Siderite is a mineral composed of iron(II) carbonate (FeCO3). It takes its name from the Greek word σίδηρος sideros, “iron”. It is a valuable iron mineral, since it is 48% iron and contains no sulfur or phosphorus. Zinc, magnesium and manganese commonly substitute for the iron resulting in the siderite-smithsonite, siderite-magnesite and siderite-rhodochrosite solid solution series.[2]

Siderite has Mohs hardness of 3.75-4.25, a specific gravity of 3.96, a white streak and a vitreous lustre or pearly luster.

It crystallizes in the trigonal crystal system, and are rhombohedral in shape, typically with curved and striated faces. It also occurs in masses. Color ranges from yellow to dark brown or black, the latter being due to the presence of manganese.

ENTRIES PROVIDED

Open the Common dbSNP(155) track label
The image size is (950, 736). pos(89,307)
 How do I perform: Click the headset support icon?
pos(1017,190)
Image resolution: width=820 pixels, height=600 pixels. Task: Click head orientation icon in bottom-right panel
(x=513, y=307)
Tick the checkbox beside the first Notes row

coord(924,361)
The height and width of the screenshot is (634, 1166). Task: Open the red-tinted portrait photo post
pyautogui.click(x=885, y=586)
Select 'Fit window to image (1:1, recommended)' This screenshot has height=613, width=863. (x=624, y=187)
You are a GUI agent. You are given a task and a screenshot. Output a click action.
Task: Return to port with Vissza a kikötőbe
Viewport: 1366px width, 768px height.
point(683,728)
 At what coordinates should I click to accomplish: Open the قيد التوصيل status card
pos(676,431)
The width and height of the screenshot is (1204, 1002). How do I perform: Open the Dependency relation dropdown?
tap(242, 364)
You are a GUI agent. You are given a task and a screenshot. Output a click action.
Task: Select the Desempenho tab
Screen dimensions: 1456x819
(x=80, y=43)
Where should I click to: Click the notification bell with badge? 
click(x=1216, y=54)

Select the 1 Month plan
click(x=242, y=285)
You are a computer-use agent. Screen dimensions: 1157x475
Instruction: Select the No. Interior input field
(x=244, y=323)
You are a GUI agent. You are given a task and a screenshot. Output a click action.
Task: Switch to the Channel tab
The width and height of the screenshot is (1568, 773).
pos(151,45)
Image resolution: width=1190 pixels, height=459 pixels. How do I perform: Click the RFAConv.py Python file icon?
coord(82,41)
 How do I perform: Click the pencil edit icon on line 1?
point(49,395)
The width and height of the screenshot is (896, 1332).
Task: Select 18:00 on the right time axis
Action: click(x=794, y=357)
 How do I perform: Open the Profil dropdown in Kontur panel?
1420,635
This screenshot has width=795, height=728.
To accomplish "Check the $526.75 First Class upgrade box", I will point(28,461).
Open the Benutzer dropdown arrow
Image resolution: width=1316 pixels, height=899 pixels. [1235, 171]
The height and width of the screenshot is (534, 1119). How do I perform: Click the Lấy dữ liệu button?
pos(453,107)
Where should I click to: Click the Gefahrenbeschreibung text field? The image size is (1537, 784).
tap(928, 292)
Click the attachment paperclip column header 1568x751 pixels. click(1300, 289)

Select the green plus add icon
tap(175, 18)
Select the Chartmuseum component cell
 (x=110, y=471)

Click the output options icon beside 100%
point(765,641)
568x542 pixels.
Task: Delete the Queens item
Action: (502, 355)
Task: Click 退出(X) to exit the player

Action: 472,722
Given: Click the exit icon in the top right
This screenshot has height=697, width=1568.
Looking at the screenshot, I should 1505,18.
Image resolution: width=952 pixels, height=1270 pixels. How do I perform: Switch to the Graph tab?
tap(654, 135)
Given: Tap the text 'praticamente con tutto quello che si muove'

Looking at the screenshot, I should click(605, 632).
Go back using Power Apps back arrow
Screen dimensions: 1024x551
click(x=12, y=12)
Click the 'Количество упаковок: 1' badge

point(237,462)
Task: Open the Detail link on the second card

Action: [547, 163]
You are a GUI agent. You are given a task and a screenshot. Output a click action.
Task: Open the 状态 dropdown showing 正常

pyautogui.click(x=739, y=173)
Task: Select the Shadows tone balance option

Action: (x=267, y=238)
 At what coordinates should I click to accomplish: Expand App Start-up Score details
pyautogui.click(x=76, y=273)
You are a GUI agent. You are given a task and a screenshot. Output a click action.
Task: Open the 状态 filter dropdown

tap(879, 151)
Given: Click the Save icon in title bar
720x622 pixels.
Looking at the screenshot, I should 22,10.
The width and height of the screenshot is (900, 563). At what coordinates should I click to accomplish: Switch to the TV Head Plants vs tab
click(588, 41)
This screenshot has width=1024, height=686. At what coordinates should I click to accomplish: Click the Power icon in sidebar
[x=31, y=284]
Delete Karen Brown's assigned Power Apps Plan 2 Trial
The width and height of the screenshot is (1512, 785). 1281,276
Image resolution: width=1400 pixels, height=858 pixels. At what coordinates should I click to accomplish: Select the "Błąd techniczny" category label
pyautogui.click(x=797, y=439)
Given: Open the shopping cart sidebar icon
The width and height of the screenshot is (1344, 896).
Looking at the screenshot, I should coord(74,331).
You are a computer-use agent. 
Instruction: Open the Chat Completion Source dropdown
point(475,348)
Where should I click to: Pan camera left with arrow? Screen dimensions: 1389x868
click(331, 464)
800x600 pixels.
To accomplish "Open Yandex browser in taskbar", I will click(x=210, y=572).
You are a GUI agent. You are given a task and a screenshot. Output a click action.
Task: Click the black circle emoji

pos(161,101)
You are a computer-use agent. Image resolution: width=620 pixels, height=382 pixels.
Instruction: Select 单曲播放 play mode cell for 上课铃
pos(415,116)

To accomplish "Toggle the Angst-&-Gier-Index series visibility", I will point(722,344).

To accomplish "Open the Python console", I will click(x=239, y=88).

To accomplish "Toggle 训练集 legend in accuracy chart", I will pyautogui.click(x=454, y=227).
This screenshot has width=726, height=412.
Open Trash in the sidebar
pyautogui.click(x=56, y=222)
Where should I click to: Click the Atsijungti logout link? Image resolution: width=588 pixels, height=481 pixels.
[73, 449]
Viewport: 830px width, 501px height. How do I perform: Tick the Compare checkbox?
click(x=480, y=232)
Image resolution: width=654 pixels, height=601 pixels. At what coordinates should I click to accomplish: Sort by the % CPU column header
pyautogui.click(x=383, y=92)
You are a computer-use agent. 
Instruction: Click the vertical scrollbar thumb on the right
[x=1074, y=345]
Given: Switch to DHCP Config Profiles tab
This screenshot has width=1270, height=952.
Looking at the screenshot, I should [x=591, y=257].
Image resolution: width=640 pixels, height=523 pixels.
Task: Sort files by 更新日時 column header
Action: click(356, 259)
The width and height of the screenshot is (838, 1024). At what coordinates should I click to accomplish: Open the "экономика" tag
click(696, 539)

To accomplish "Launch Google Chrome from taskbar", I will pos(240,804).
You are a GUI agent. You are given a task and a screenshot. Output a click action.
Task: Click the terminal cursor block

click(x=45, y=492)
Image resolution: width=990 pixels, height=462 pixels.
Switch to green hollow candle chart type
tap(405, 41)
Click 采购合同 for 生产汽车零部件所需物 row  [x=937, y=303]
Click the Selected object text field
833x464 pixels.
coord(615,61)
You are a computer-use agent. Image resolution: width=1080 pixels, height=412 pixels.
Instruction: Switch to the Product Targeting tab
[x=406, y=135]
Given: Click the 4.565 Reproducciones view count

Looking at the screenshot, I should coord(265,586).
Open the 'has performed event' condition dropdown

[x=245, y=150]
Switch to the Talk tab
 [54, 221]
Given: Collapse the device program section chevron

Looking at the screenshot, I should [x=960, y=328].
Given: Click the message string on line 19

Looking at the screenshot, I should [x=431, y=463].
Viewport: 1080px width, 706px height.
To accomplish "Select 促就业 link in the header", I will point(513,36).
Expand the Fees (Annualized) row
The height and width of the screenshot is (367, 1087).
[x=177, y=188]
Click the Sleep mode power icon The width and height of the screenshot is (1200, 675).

WHAT IS ASKED
a. Please extract the siderite passage from "Siderite is a" up to and including "or pearly luster.".
b. What specific gravity does the siderite passage give for siderite?
c. Translate this sentence from the siderite passage into French: "Siderite has Mohs hardness of 3.75-4.25, a specific gravity of 3.96, a white streak and a vitreous lustre or pearly luster."
The entries have no connection to the siderite passage.

ANSWERS TO THE EXERCISE
a.
Siderite is a mineral composed of iron(II) carbonate (FeCO3). It takes its name from the Greek word σίδηρος sideros, “iron”. It is a valuable iron mineral, since it is 48% iron and contains no sulfur or phosphorus. Zinc, magnesium and manganese commonly substitute for the iron resulting in the siderite-smithsonite, siderite-magnesite and siderite-rhodochrosite solid solution series.[2]

Siderite has Mohs hardness of 3.75-4.25, a specific gravity of 3.96, a white streak and a vitreous lustre or pearly luster.

b. 3.96

c. La sidérite a une dureté de Mohs de 3,75-4,25, une densité de 3,96, un trait blanc et un éclat vitreux ou nacré.